Cloudant makes use of partitions for sharding data. Picture a ring of partitions that each are responsible for a range of the data. The partitions, sometimes referred to as virtual nodes or vnodes, are placed on separate physical nodes as the primary means of distribution. Partitioning databases is nothing new, and with Dynamo systems, a keyspace is usually employed. We use CRC32, so from 0 to 2^32. We've seen MD5, fnv, and SHA-1 used, and previous versions of our software used SHA-1. When creating a database, users may provide Q, a constant that determines how many partitions the database will be spread across. Let's check out an example:
$ curl -X PUT http://username.cloudant.com/dbname?q=10
For a Q of 10, there will be 10 partitions put across all the nodes in the cluster. Each partition will be responsible for a range of 2^32/Q keys.
Each request to the cluster will most likely go through a round-robin load balancer, because each of the nodes knows how to find the data in O(1) lookup time. To do this, the document id is hashed, and the resulting hash is compared against the database's partition map, as we discussed above. If you're referring to the shiny picture on this page, you will see that our example hashes 'doc_id' to the E partition. In reality, this could be something like hashing a value to c34b and that falls between c000 and cfff hex values, so we call that range the E partition. The partition map for that database knows which node or nodes have copies of the document, and requests are routed via distributed Erlang messages to those nodes.
The durability and consistency settings of Dynamo systems are governed by quorum constants. As you can see from the diagram, N=3. This means that three replica copies of 'doc_id' document will be stored in the cluster. When the 'write' arrives at Node 1 and the consistent hashing algorithm tells us the doc will live on the E partition, the system attempts three asynchronous writes, one to each of the nodes that house the E partition replicas. You can be reasonably certain of the writes succeeding, because the request will wait for W (in this case, W=2) responses. When two successful responses return to Node 1, the response of 201 Created is returned to the client. The same thing occurs on 'reads.' When a GET request arrives at a node, N 'read' requests go out to the nodes which house that document's partition. If R=2, then the system waits for two agreed-upon values to be returned, and then replies to the client with a 200 OK and the document's contents.
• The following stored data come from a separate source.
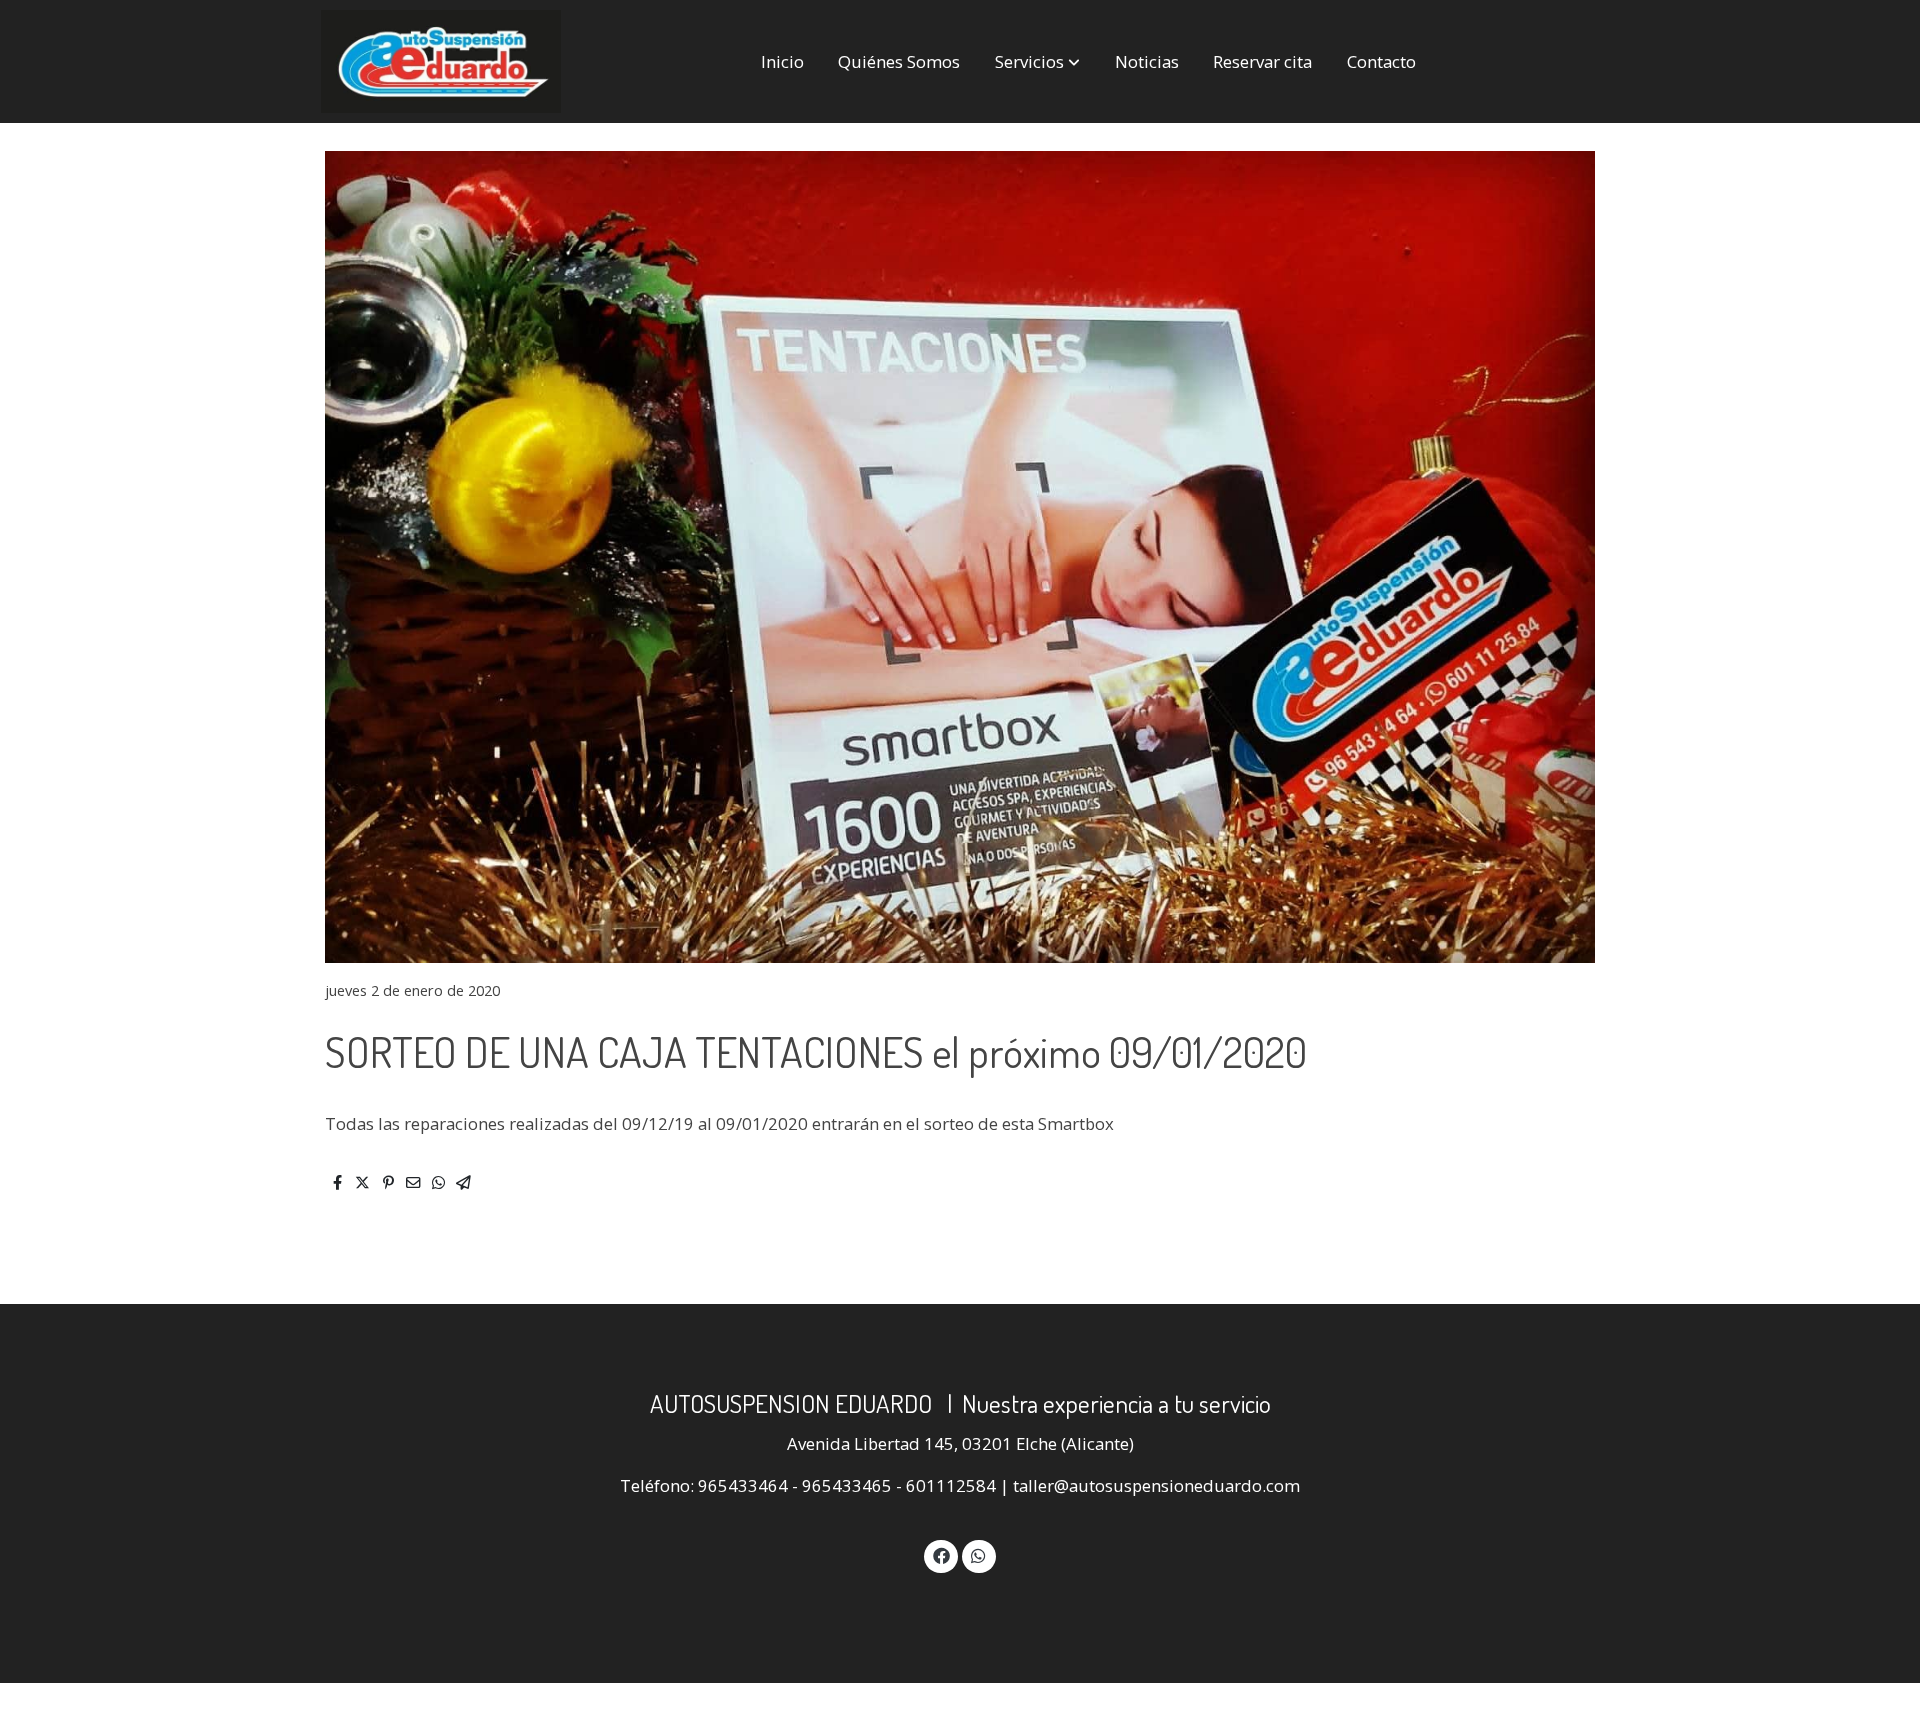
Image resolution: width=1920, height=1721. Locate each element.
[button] (1037, 61)
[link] (441, 61)
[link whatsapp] (979, 1554)
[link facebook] (941, 1554)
You can set the defaults of N, R, and W for your cluster, but you may also override them at request time. N may be overridden at database creation time, just like Q above. R and W may be overridden for each request individually. A higher W value means more durable writes, where lower W value means more write throughput. High R values mean consistent values returned, while low R values mean first read wins, and higher read throughput.
Server failure is handled transparently. The load balancer will not route requests to a downed node. With consistent hashing, the other nodes are capable of serving requests. Also, when a node is down, other partitions will provide the data that is located on the downed node. If N=3, W=2, R=2 as in our example, a node may be down but read and write quorums are still satisfied. When the node returns, operations return to normal. The node is placed back into service by the load balancer, and a 'hinted-handoff-like' system is used to replicate the writes that the downed node may have missed. The other nodes holding data for the partitions of the downed node replicate the updates continuously after the node returns.
When the cluster gets closer to capacity, or could use more nodes to crunch data in a more parallel fashion, extra nodes may be added to the cluster. When this happens, partitions are moved from existing nodes to the new nodes. The system has the flexibility to move partitions on a database level, and can split large partitions if required. This is an evolving portion of the code base, and we are attempting to do partition merging and splitting all while the database remains online, i.e. other partitions serve data while the work is being done.
Above, there was mention of partition merging. This may be required as the cluster shrinks. Or, it is also possible to re-partition an over-partitioned database into fewer shards. The flexibility exists to shrink a cluster by removing nodes, just as it may be grown, providing a truly elastic data store.
All of these features -- distributed, horizontally scalable, durable, consistent -- happen with little or no change required in applications that have been written for CouchDB. A cluster looks just like a stand-alone CouchDB, and API compliance has been our goal from the beginning. Granted, there are a few extra options like overriding quorum constant defaults and there are a few vagaries, like views always performing rereduce due to the views being distributed. But on the whole, the extras in Cloudant are transparent to the application.